> TASK PROMPT: Swap "Locate an element" for "Find an element" in the part that opens with the line containing "What do you see at coordinates (145, 606)" and closes with the line containing "category-name: 日常 is", then give only those lines again with nothing else changed.
○ ○ ○ ○ ○
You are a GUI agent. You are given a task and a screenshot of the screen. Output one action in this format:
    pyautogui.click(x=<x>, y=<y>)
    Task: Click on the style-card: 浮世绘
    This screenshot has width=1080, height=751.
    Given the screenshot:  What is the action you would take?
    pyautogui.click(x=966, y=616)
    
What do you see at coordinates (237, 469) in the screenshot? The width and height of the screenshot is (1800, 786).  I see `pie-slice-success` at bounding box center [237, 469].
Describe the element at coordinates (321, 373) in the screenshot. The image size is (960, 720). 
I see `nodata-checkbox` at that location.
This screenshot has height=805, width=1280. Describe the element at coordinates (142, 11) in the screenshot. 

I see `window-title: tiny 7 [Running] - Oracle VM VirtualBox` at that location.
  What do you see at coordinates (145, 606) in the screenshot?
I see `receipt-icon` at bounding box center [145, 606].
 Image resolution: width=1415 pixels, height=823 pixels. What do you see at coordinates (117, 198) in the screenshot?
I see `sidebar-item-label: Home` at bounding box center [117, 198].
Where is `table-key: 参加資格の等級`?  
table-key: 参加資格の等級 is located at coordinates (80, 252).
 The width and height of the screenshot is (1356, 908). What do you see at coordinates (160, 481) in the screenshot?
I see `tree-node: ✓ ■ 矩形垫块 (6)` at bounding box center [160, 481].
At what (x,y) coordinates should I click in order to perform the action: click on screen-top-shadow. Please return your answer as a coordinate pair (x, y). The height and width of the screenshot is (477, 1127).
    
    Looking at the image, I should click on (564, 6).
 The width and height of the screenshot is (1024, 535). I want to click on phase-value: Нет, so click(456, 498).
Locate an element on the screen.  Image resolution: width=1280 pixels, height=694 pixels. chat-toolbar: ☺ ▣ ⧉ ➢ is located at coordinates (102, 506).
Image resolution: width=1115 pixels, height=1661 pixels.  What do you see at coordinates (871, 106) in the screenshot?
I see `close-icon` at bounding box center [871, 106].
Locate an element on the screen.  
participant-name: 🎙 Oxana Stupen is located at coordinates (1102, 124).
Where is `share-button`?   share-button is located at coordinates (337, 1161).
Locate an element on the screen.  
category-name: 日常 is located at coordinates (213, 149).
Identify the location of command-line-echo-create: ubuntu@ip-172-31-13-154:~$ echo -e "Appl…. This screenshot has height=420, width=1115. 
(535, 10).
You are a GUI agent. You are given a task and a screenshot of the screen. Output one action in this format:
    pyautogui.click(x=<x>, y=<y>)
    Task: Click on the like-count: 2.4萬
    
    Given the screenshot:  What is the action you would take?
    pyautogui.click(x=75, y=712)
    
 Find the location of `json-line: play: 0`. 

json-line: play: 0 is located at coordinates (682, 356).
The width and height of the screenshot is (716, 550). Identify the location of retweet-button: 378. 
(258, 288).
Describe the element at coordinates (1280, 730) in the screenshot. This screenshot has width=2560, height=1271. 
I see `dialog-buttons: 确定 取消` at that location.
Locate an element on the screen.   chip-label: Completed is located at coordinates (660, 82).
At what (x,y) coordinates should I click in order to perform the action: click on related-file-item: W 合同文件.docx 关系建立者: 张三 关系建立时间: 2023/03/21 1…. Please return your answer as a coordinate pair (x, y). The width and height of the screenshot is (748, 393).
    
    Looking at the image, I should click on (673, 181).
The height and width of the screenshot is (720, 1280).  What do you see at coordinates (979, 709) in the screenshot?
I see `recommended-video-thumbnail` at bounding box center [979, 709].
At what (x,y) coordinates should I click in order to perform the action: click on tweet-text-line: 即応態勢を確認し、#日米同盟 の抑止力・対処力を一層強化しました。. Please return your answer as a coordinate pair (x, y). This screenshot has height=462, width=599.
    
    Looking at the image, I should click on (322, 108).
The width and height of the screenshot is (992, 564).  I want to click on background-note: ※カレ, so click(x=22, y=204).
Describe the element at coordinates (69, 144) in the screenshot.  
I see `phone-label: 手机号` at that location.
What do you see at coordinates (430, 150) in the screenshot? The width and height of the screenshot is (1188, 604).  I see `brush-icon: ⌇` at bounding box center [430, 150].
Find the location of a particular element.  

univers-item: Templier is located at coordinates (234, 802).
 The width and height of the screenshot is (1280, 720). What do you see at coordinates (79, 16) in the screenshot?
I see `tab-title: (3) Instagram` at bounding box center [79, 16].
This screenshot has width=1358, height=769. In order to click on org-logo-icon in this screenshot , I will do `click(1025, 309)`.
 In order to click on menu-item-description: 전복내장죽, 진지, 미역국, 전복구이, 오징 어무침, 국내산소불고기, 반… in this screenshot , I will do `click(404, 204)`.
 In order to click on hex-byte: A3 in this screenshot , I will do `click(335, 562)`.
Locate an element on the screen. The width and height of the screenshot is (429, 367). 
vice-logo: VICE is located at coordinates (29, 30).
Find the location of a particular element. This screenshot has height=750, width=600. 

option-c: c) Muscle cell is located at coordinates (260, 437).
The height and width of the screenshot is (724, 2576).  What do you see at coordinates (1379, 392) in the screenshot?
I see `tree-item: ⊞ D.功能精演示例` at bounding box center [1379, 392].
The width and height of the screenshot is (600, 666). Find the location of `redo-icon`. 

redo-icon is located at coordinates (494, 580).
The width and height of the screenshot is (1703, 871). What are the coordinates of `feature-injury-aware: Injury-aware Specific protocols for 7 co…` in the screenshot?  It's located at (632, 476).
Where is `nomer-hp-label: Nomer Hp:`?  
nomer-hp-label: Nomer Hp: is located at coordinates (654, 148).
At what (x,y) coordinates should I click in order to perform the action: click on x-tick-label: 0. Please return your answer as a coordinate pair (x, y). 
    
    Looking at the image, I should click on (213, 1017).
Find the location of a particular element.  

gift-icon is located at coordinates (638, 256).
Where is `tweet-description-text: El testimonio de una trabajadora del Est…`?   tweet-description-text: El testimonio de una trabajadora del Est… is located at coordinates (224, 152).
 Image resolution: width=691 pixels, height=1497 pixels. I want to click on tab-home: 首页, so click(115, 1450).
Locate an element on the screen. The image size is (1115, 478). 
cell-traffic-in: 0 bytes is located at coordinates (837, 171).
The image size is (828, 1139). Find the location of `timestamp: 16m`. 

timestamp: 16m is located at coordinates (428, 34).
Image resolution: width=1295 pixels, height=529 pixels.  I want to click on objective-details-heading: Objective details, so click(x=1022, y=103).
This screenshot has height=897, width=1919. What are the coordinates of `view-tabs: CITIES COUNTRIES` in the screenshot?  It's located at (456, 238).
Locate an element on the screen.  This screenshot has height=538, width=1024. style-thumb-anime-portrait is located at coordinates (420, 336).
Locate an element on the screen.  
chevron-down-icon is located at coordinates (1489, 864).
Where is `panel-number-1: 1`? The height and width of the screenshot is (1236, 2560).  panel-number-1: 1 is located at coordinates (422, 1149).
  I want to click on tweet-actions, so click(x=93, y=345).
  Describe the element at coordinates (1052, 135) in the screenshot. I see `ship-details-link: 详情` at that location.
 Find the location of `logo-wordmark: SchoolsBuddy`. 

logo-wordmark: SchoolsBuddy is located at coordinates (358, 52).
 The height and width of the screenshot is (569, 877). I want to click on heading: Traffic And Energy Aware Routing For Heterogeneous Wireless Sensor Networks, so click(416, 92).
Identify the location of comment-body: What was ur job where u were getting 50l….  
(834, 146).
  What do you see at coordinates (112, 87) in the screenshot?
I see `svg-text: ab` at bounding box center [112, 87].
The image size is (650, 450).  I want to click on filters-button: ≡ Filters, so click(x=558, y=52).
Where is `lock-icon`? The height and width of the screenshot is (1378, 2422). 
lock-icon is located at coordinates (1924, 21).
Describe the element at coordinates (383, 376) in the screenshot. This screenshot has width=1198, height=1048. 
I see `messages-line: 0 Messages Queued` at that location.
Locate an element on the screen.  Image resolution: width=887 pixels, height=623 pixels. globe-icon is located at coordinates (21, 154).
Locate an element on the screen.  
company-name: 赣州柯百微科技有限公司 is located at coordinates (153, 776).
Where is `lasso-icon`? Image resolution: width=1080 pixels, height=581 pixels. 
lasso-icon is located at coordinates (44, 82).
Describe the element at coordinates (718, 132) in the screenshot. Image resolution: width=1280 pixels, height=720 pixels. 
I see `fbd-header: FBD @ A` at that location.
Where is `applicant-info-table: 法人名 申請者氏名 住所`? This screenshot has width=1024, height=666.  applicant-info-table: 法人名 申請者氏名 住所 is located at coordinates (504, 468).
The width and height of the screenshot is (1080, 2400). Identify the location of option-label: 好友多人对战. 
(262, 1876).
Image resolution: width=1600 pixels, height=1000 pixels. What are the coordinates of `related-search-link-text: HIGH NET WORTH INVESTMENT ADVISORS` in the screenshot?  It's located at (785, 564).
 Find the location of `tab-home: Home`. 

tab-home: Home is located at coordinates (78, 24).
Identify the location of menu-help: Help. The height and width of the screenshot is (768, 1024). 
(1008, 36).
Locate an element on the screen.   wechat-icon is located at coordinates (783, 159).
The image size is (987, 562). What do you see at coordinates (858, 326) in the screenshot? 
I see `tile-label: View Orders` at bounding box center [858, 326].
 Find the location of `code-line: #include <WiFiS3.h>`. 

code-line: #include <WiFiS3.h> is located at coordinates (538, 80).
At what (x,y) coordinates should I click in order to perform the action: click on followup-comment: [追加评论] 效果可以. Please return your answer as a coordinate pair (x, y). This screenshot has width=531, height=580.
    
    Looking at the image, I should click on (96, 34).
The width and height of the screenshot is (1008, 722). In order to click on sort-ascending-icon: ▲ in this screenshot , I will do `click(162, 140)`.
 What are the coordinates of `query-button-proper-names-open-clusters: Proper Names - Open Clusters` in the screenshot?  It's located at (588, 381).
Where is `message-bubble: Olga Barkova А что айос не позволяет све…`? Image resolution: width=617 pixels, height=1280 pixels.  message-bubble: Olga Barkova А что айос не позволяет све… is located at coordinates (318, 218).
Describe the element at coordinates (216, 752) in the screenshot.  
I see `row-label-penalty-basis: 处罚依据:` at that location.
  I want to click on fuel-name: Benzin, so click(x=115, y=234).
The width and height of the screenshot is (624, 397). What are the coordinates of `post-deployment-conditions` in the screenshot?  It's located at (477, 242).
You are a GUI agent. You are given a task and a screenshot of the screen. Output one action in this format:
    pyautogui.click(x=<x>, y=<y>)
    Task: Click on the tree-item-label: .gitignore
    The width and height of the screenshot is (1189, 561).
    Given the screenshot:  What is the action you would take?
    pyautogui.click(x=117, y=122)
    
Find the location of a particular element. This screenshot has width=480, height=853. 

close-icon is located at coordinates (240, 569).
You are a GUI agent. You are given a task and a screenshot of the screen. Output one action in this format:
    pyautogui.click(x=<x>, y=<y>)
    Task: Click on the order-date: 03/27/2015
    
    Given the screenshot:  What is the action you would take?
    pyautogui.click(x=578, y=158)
○ ○ ○ ○ ○
> RESPONSE:
  What do you see at coordinates (145, 606) in the screenshot?
I see `receipt-icon` at bounding box center [145, 606].
 Image resolution: width=1415 pixels, height=823 pixels. What do you see at coordinates (117, 198) in the screenshot?
I see `sidebar-item-label: Home` at bounding box center [117, 198].
Where is `table-key: 参加資格の等級`?  
table-key: 参加資格の等級 is located at coordinates (80, 252).
 The width and height of the screenshot is (1356, 908). What do you see at coordinates (160, 481) in the screenshot?
I see `tree-node: ✓ ■ 矩形垫块 (6)` at bounding box center [160, 481].
At what (x,y) coordinates should I click in order to perform the action: click on screen-top-shadow. Please return your answer as a coordinate pair (x, y). The height and width of the screenshot is (477, 1127).
    
    Looking at the image, I should click on (564, 6).
 The width and height of the screenshot is (1024, 535). I want to click on phase-value: Нет, so click(456, 498).
Find an element on the screen.  Image resolution: width=1280 pixels, height=694 pixels. chat-toolbar: ☺ ▣ ⧉ ➢ is located at coordinates (102, 506).
Image resolution: width=1115 pixels, height=1661 pixels.  What do you see at coordinates (871, 106) in the screenshot?
I see `close-icon` at bounding box center [871, 106].
Find an element on the screen.  
participant-name: 🎙 Oxana Stupen is located at coordinates (1102, 124).
Where is `share-button`?   share-button is located at coordinates (337, 1161).
Find an element on the screen.  
category-name: 日常 is located at coordinates (213, 149).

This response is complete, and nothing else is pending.